Two years ago, when many Republicans’ pledge not to raise taxes animated budget talks and the 2012 elections, Paul Solman spoke with the man as responsible as anyone for bringing the tax rate on top earners down from the 70 percent it was in 1980 to the 35 percent it was in 2012. Arthur Laffer was President Ronald Reagan’s economist and is father of the eponymous curve showing the relationship between taxes and revenue. He first doodled his curve on a napkin for Dick Cheney and Donald Rumsfeld in the Ford administration back in 1974, and he did so again for us.
The central question for Laffer is, at what point will tax rates reduce government revenue? The answer: well below the point of maximum short-term government revenues.
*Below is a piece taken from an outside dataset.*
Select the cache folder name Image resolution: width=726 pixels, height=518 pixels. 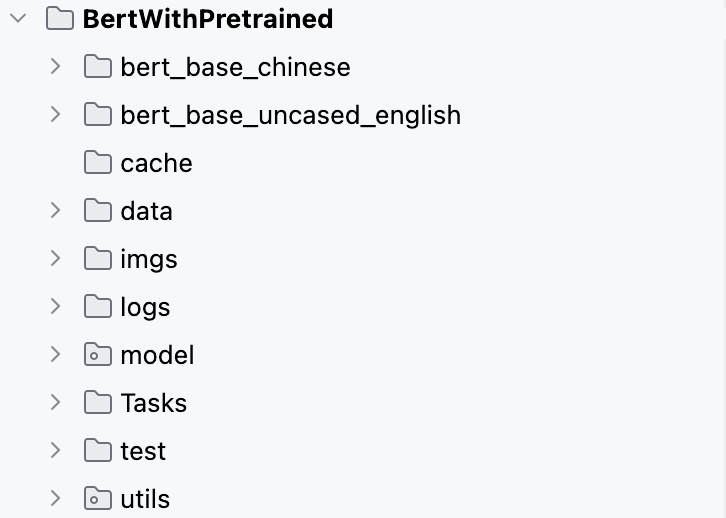pos(156,163)
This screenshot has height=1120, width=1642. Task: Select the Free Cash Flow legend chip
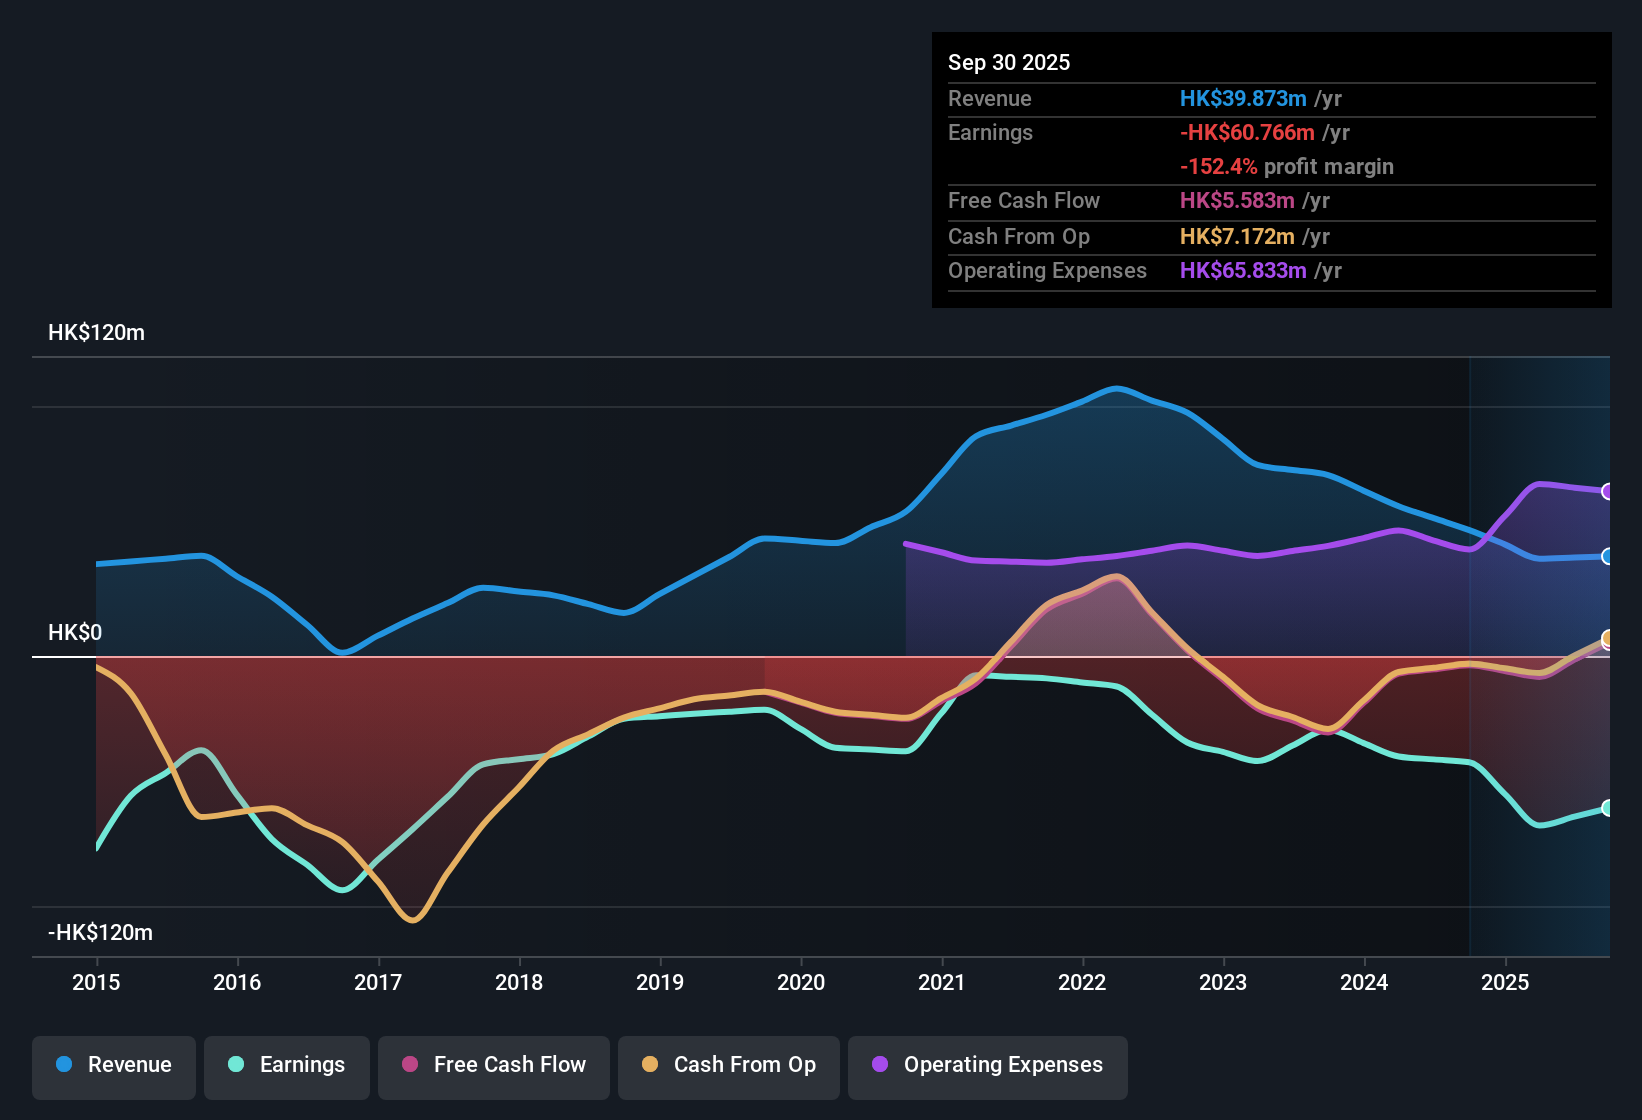(x=493, y=1065)
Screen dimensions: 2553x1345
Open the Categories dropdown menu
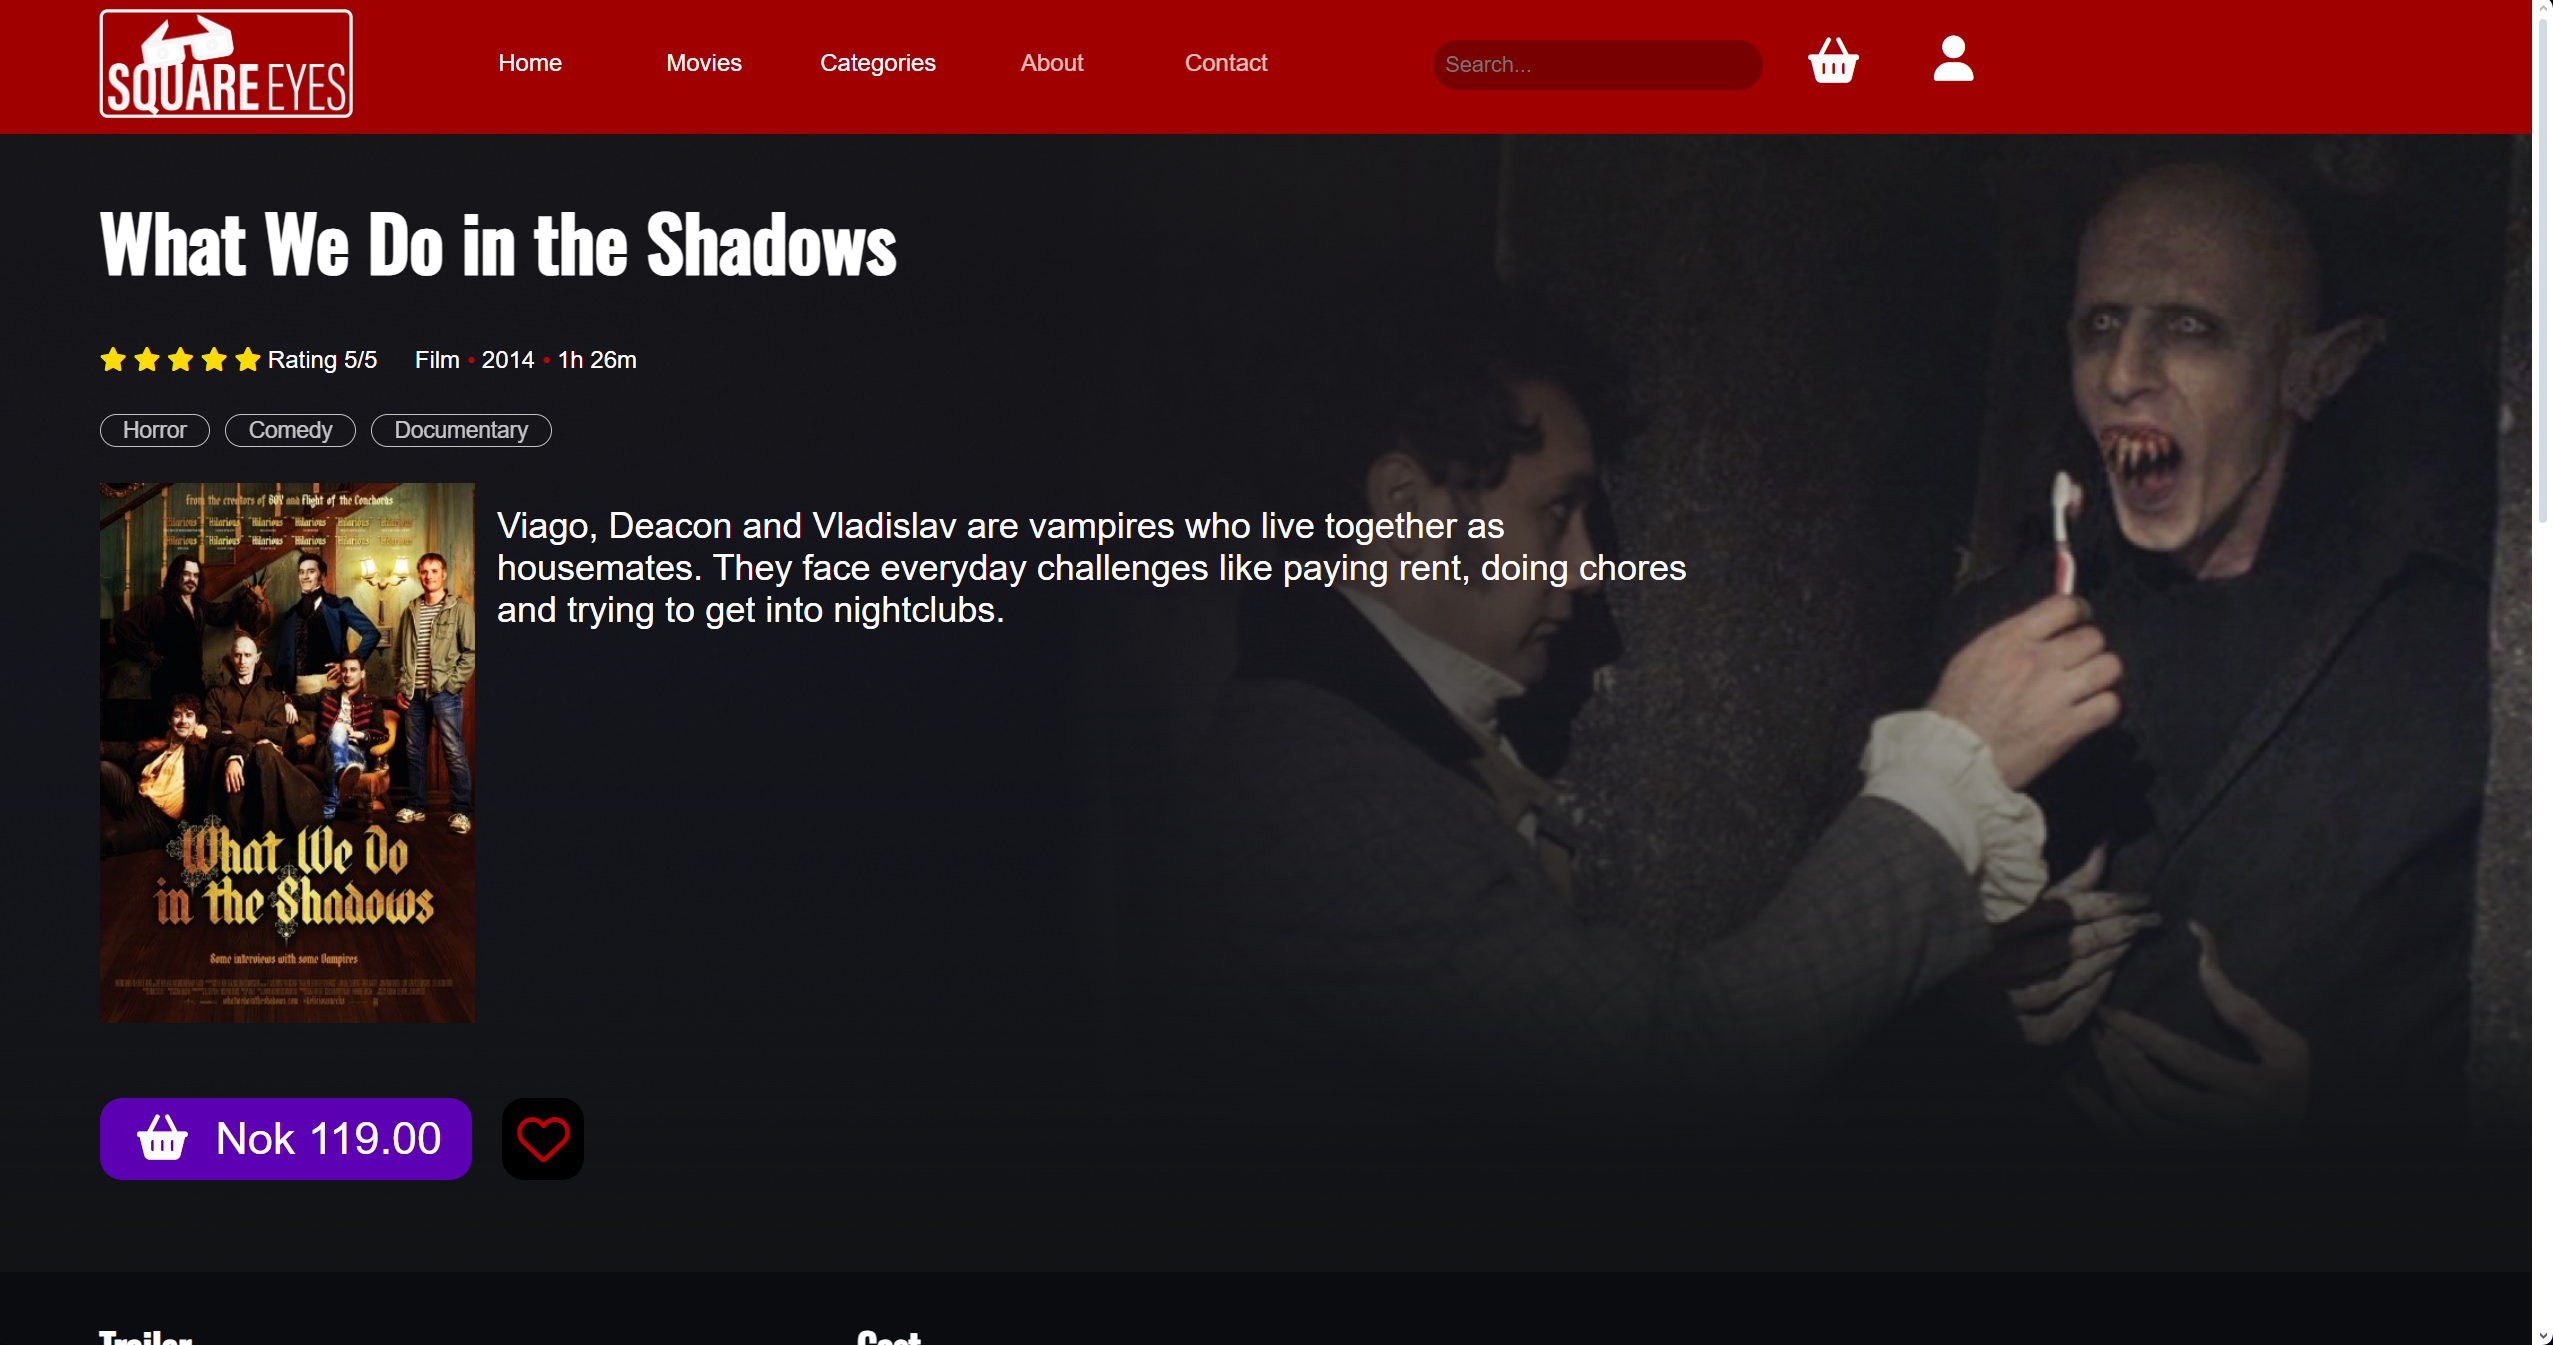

As he explained, “At 100 percent tax rate, if you make nothing for doing the activity, you won’t do it, and there will be no revenue.”
A lower tax rate on top earners, Laffer maintains, will have positive economic effects because the rich will work harder, invest more and create more jobs — generating more revenue for government over the long term.
But tax journalist David Cay Johnston, himself a member of the one percent, disputes the idea that higher tax rates are a disincentive for top earners to work harder. In fact, he says, they may work even harder to boost their take-home pay after taxes.
Either higher taxes disincentivize work or they make people work harder to maintain their post-tax income, says Duke psychologist and behavioral economist Dan Ariely. But in reviewing with us his most surprising research from 2013, he explains that people just don’t care much about taxes. In a lab-simulated working environment, Ariely changed workers’ tax rates — some paid none, some paid 25 percent and some 50 percent. Curiously, there was no difference in performance among those three levels.
Regardless of how taxes affect work, MIT economist and Nobel laureate Peter Diamond is concerned with how much lower income brackets are paying. Rates should be lowered on those workers, he thinks, because they need all the take-home pay they can get to contribute to the economy.
As long as they’re kept below the point at which they begin to discourage work, Diamond would like to see taxes raised on the wealthiest — say, to about 49 percent — to finance infrastructure, education and research and development, all key engines of economic growth. (See just where tax dollars go in this chart from the Center on Budget and Policy Priorities.)
Just as a slight majority of Americans think that their taxes are too high, a slight majority (54 percent) also think their taxes are fair. (Although this is trending downward from a high of 64 percent in 2003.)
Making the wealthy pay more is a hot topic in this year’s debate over income inequality, which has seeped from the ivory tower into the political mainstream. The tax system, Nobel economist Robert Shiller, wrote in The New York Times this weekend, “can be viewed as a colossal insurance system, guarding against extreme income inequality.”
Some inequality provides incentives, Thomas Piketty said at a Tax Policy Center forum Tuesday about his new book “Capital in the Twenty-First Century.” But, he explained, “we don’t need extreme inequality to grow.” Piketty would like to see a global tax on capital but admits that’s unlikely. (Making Sen$e will be interviewing Piketty later this week for a future segment, so stay tuned.)
Shiller, whom we interviewed after he won the Nobel, proposes a tax system that factors inequality into inflation indexing. When inequality goes up, so would the marginal tax rate for the top earners.
But as we explored with former IMF chief economist and MIT professor Simon Johnson, Americans have almost always preferred debt to taxes to fund the government. If you believe popular mythology, America was partially born, Johnson said at the site of Boston’s tea party, out of a tax revolt. Simply put, we’ve often preferred paying later to paying now.
That pay-it-later psychology is part of Shiller’s thinking about building inequality indexing into the tax code now. “It pays to ask people to decide on measures to uphold egalitarian ideals,” he writes, “when they don’t have to cough up the money immediately.”
As things stand now, few really want to pay for the services many people want government to keep, including the Social Security and Medicare spending for aging baby boomers that is increasing our debt load. “That mindset,” Johnson said, “is incredibly dangerous. That is what has broken many governments and many countries. It’s never been the American problem, but it is the American problem today.”
If nothing else, on this April 15, you can take comfort in Jon Shayne’s argument that by paying your taxes, you’re giving the U.S. dollar value.